The separation is intended to be structured in a tax-free manner and is targeted for the end of 2023.
Earlier in the year, NCR Corporation pursued a comprehensive strategic review process with outside advisors’ assistance to evaluate a full range of strategic alternatives to enhance shareholder value.
After completing the proposed spin-off, the digital commerce business will continue with its Retail, Hospitality, Merchant Services, and Digital Banking businesses.
On the other hand, the ATM spin-off will focus on its global ATM-as-a-Service and ATM network business.
The separation transaction will follow the satisfaction of customary conditions, including the effectiveness of appropriate filings with the US Securities and Exchange Commission and the completion of audited financials. The NCR Board of Directors engaged Bank of America Securities, Goldman Sachs, and Evercore Group as financial advisors during the strategic review process.
Although the company is assessing key aspects of both new entities, including potential cost-saving opportunities, management teams, Boards, capital structures, and capital return policies, the Board remains open to all strategic alternatives until the completion of the transaction, including a sale of the whole company or individual segments.
NCR has continued to shift from a hardware-centric brand to a software-as-a-service company with a higher shift to recurring revenue streams in recent years.
However, NCR’s stock price did not reflect the substantially improved operational performance.
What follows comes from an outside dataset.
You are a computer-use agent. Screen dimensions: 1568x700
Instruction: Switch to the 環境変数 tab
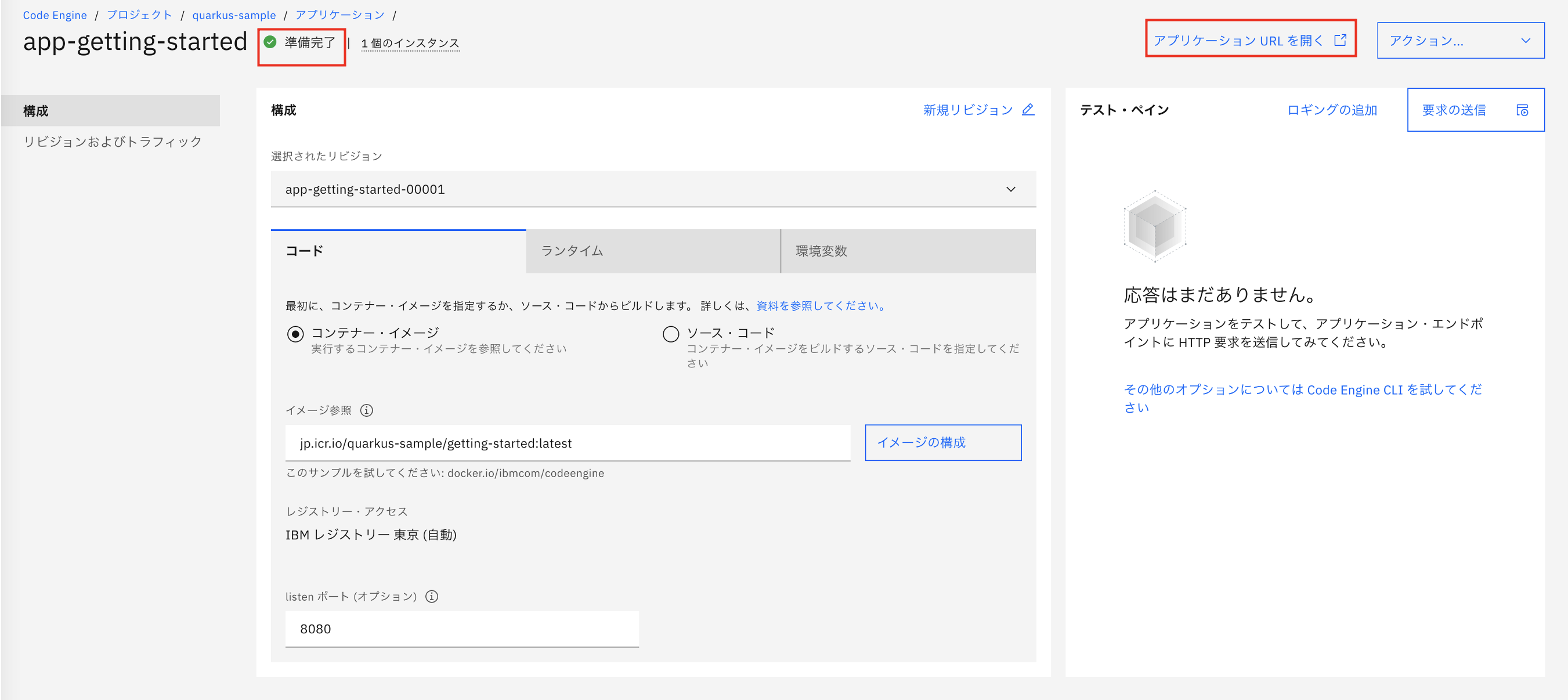click(907, 251)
Due to this, the company initiated a strategic review to explore various options that will rerate the business and maximize shareholder value.
Since the strategic review announcement, the company received takeover interests from various potential buyers, such as Veritas Capital and Apollo Group.
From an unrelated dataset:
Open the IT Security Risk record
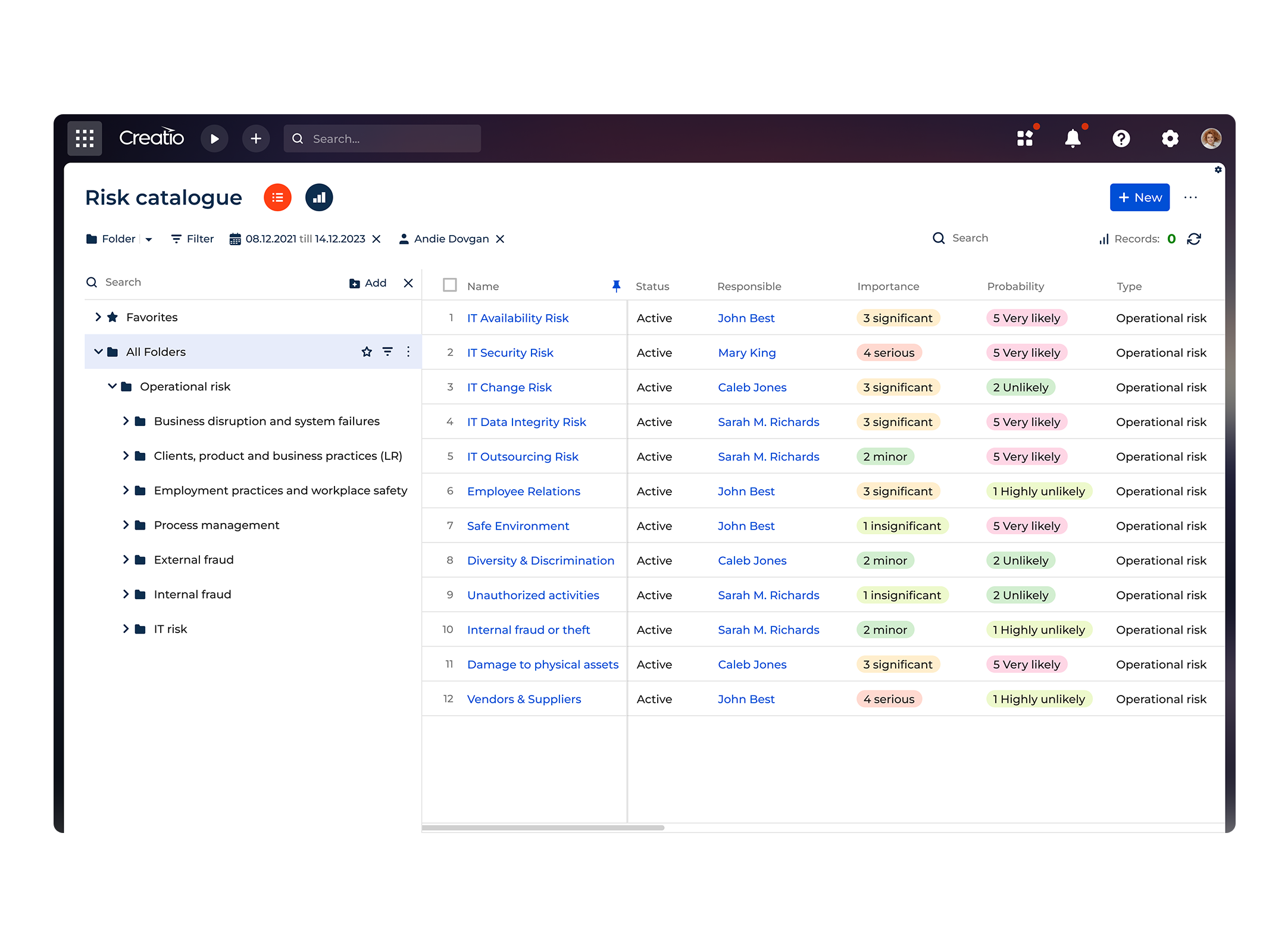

Recently, it became increasingly clear to the Board that, given the current financing markets, management could not deliver a whole company transaction that reflects an appropriate and acceptable value for NCR shareholders. The market reaction was adverse, and NCR’s share price dropped by ~20.3%.
Given the enhancements to its businesses in recent years, the company believes that post-spin-off , both companies will be well-positioned to succeed independently.